Essendo un’intervista molto lunga, l’abbiamo divisa in due parti. Quella che pubblichiamo oggi verterà sul movimento statunitense, mentre domani ci concentreremo sui risultati ottenuti dalla squadra allenata da Auchentaller e sugli obiettivi futuri.

Buon pomeriggio Armin. Quando ha preso la guida della squadra femminile due anni fa, ha trovato un movimento in crescita rispetto alla sua prima esperienza negli Stati Uniti?

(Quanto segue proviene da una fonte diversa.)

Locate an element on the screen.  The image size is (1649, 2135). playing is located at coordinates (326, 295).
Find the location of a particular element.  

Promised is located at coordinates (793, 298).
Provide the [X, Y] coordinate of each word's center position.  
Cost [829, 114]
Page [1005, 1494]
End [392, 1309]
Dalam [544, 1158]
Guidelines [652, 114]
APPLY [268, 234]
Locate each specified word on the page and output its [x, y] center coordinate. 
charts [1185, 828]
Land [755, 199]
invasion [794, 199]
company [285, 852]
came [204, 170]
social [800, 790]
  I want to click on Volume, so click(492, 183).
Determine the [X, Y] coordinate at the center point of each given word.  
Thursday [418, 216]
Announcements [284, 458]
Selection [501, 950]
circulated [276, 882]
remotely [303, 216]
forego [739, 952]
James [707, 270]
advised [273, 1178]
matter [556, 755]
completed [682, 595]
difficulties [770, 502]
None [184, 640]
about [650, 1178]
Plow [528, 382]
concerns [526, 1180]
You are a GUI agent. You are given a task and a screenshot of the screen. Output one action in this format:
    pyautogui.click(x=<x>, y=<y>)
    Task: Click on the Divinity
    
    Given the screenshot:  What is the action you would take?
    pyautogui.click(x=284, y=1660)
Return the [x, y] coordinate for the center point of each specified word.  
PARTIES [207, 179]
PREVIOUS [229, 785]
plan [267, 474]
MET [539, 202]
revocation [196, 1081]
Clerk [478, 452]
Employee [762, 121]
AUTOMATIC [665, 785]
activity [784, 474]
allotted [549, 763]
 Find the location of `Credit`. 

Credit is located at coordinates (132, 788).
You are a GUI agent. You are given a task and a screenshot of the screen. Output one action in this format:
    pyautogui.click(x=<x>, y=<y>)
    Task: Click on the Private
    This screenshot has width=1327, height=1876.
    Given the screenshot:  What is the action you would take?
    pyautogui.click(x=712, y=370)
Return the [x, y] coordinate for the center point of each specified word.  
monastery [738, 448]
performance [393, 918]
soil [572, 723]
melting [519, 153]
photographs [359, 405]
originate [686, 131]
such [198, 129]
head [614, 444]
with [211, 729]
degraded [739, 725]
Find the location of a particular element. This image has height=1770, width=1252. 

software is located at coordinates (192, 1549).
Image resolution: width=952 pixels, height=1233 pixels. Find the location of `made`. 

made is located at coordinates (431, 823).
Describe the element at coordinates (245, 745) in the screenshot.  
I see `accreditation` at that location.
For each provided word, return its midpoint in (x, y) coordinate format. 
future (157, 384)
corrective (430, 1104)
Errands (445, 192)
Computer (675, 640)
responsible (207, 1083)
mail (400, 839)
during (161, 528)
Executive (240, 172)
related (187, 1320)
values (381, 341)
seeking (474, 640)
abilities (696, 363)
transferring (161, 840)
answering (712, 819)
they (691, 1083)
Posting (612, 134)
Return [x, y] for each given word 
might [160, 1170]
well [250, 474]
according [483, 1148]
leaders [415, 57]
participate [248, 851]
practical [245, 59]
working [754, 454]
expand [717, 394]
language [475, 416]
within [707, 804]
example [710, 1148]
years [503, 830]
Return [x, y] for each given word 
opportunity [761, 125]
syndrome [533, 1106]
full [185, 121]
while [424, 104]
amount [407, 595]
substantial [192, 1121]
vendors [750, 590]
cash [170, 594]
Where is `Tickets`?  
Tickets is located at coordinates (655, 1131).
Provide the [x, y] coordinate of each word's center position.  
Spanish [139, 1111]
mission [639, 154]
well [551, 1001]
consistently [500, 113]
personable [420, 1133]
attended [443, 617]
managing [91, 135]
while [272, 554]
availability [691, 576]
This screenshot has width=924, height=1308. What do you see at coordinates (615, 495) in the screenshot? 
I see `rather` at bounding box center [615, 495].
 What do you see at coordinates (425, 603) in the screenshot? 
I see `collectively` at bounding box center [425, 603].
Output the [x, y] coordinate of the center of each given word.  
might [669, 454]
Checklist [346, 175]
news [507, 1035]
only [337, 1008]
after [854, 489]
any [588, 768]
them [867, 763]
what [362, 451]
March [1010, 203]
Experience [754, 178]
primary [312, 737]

«Diciamo che non c’è stata una crescita importante, in quanto i numeri sono rimasti più o meno gli stessi. In tutti gli USA, per esempio, le donne senior sono soltanto otto, quindi veramente poche. Diciamo che negli ultimi anni, forse qualcosa sta iniziando a cambiare dal basso, in quanto Tim Burke sta dirigendo la sezione “development” del biathlon statunitense, occupandosi della crescita dei giovani, creando un movimento che parte da sotto. Diciamo che ci troviamo più o meno nella situazione italiana di trent’anni fa, quando avevamo alcuni uomini che ottenevano grandi risultati internazionali, ma i numeri erano bassi. Ci vorranno però tra i cinque e i dieci anni per vedere i primi risultati del grande lavoro che sta facendo Burke».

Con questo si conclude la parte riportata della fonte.